Your oxidizers are critical air pollution controls at the heart of your operations. Keeping this equipment operating efficiently is essential to keeping your energy costs from going into the sky. Fortunately, there are some ways you can reduce the fuel costs required to operate your oxidizer.
There are two primary types of burners used within oxidizers. The first type is raw gas, airflow burners. These burners efficiently mix oxygen from the process stream and combine it with natural gas to create a clean, uniform flame that is stable. These are by far the most efficient type of burners as they don’t require introducing combustion air from outside the system. The way these burners are set up helps boost efficiency. It does not require fuel to heat the cooler air up to a temperature that matches the inside of the combustion chamber which often exceeds 1400 Fahrenheit.

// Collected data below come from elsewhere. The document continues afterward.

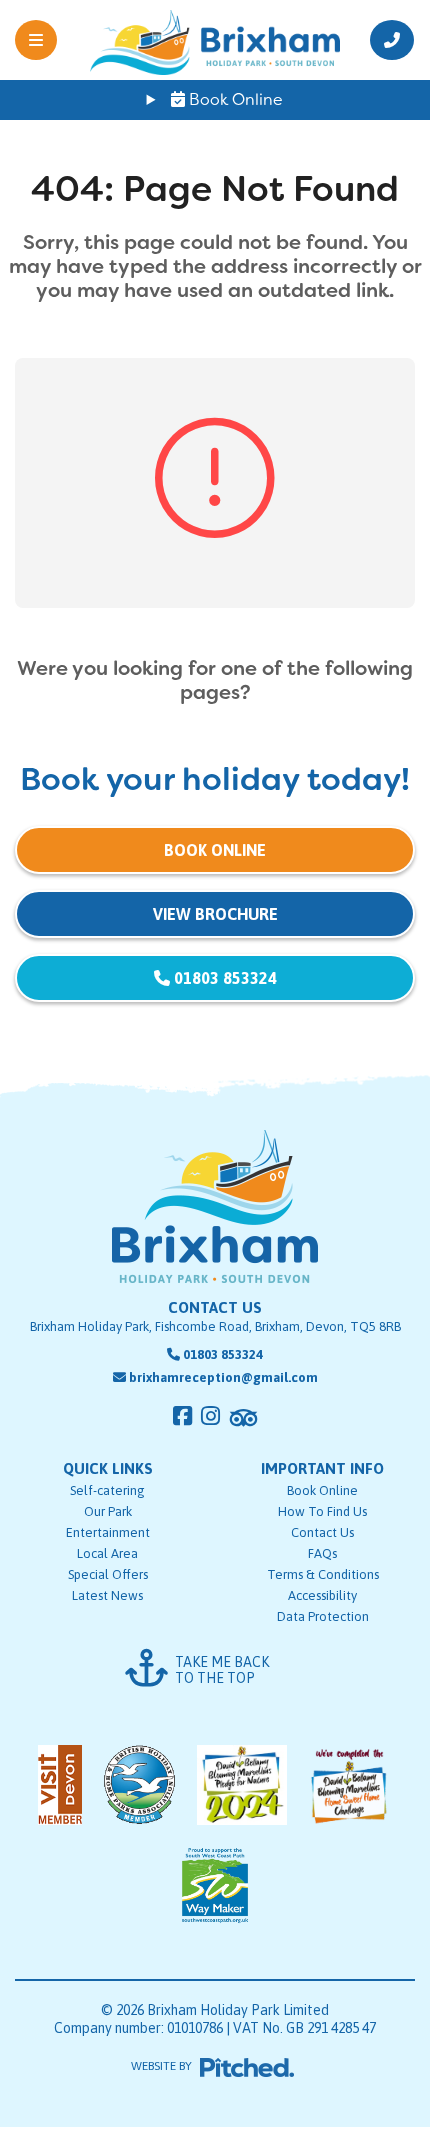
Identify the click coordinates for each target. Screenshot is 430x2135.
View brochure (215, 914)
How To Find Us (322, 1511)
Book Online (234, 99)
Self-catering (107, 1490)
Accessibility (322, 1595)
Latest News (107, 1595)
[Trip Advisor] (243, 1418)
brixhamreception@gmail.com (223, 1377)
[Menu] (45, 40)
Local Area (107, 1553)
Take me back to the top (222, 1670)
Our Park (108, 1511)
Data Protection (323, 1616)
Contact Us (322, 1532)
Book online (215, 850)
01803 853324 (223, 978)
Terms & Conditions (323, 1574)
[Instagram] (210, 1416)
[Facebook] (182, 1416)
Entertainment (108, 1532)
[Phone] (385, 40)
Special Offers (108, 1574)
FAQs (322, 1553)
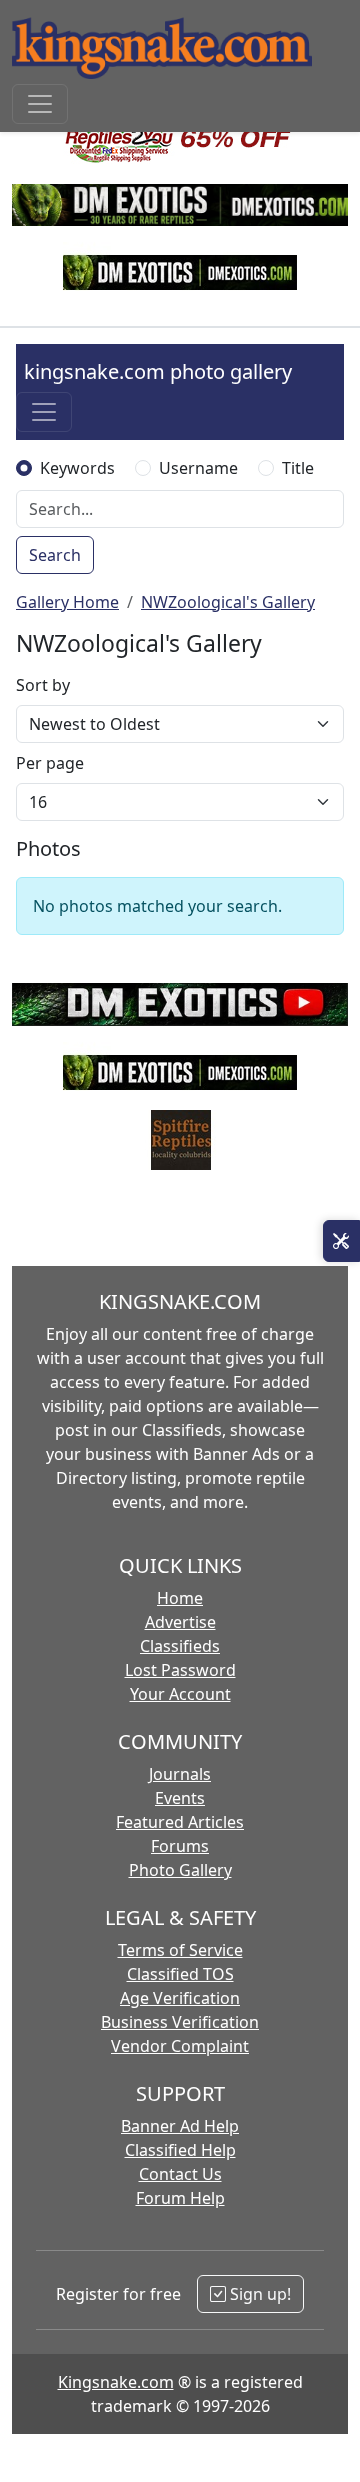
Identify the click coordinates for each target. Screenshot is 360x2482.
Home (180, 1598)
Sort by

The other type is sealed-nozzle burners, which utilize an external air source for combustion. In these, the air is introduced via the burner where it mixes with the fuel prior to combustion. These systems require more fuel to heat the air to the necessary temperatures. However, these systems do have an advantage; they have a greater turndown which gives them enhanced versatility when in use.
Factors that Impact Fuel Efficiency
Fuel represents a considerable cost that can add up quickly. Keeping fuel costs low in your oxidizer is essential for protecting your business’ bottom line. To that end, the following factors must be fine-tuned to keep your profits going up.
NOx and CO emissions are inevitable during the combustion process. Excess combustion air should be reduced to increase the efficiency of the combustion process. Too much air introduced into the system to reduce NOx and CO emissions leads to fuel waste.
The correct air/fuel ratio is imperative for fuel efficiency in your oxidizer. Optimizing this ratio determines both the combustion rate and the emissions that are generated. The ratio regulator must be in proper order and easy to adjust so that it can be set to different firing rates.
Increasing the solvent ratio within a regenerative thermal oxidizer (RTO) to 25% lower flammability limit (LFL) can reduce the amount of heated air being moved through the system. This process can increase the regenerative thermal oxidizer (RTO) efficiency and reduce fuel costs.
Automating controls and coupling them with solvent vapor analyzers can make it easier to analyze solvent vapor and adjust fuel/air ratios automatically. This adjustment minimizes the air quantity needed to maintain safe LFL levels in your thermal oxidizer, reducing heated air costs.